For metadata extraction (MDE), the connector supports these authentication methods:

  • Basic (username)

    Basic authentication requires an HDFS user. To use basic authentication to connect from Alation, use your HDFS username. For metadata extraction, as an HDFS user, you must at least have read-only access to the folder that you want to access.

  • Kerberos

    • Krb5.conf file

    • Username

    • Password

  • SSL

    • A valid SSL certificate

Prerequisites

Ports

To connect to the HDFS server, you must open an outbound TCP port to the server. Perform these steps to find relevant ports to use using the Cloudera Manager interface. You can find the relevant ports using the Cloudera Manager interface for either Cloudera Distributed Hadoop (CDH) or Cloudera Data Platform (CDP). To identify the ports, perform these steps:

  1. Log in to Cloudera Manager.

  2. On the Clusters dashboard page, on the left, click on HDFS.

    ../../../_images/HDFS_OCF_CDH_Dashboard.png
  3. Click on the Configuration tab.

  4. From the left navigation bar, select Category > Ports and Addresses.

    ../../../_images/HDFS_OCF_CDP_PortConfig.png
  5. Based on your authentication type, use the port number displayed for the following configuration names:

    Authentication Type

    Port Configuration Name

    Basic

    NameNode Web UI Port

    SSL

    Secure NameNode Web UI Port

    (TLS/SSL)

    HttpFS

    Rest Port

    ../../../_images/HDFS_OCF_Port_Config_Name.png

Activate the HttpFS Connection

If using HttpFS, you must enable the HttpFS port to connect to the HDFS server and configure SSL/TLS for HttpFS.
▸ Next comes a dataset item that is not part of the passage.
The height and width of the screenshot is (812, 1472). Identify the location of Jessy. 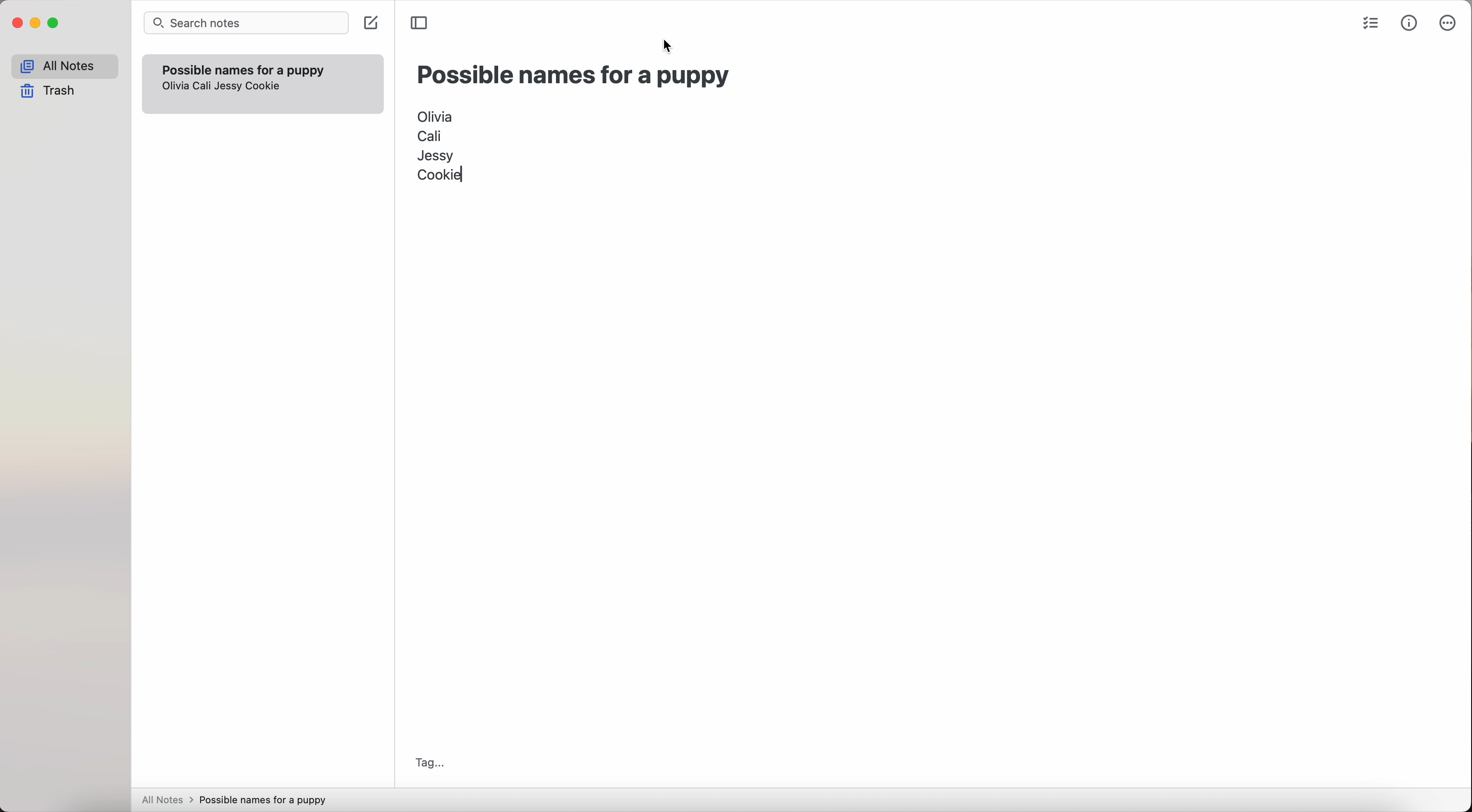
(232, 86).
Perform these steps to enable the HttpFS port using CDP or CDH:

  1. Log in to Cloudera Manager.

  2. On the Clusters dashboard page, on the left, click on HDFS.

    ../../../_images/HDFS_OCF_CDH_Dashboard.png

    The dashboard for HDFS appears.

  3. Click on the Instances tab.

    ../../../_images/HDFS_OCF_CDP_InstanceTab.png
  4. Click Add Role Instances.

    ../../../_images/HDFS_OCF_CDP_AddRole.png
  5. Click on the HttpFS textbox.

    The Select Hosts dialog box is displayed.

    ../../../_images/HDFS_OCF_CDP_HttpFS.png
  6. Select the host on which to run the role and click OK.

    ../../../_images/HDFS_OCF_CDH_SelectHost.png
  7. Click Continue.

  8. Select the HttpFS role.

  9. From Actions for Selected dropdown list, click Start.

    ../../../_images/HDFS_OCF_CDP_Actions.png

    The HttpFS server is started.

Configuration in Alation

Install the Connector

Alation On-Premise

Important

Installation of OCF connectors requires Alation Connector Manager to be installed as a prerequisite.

To install an OCF connector:

  1. If this has not been done on your instance, install the Alation Connector Manager: Install Alation Connector Manager.

  2. Ensure that the OCF connector Zip file is available on your local machine.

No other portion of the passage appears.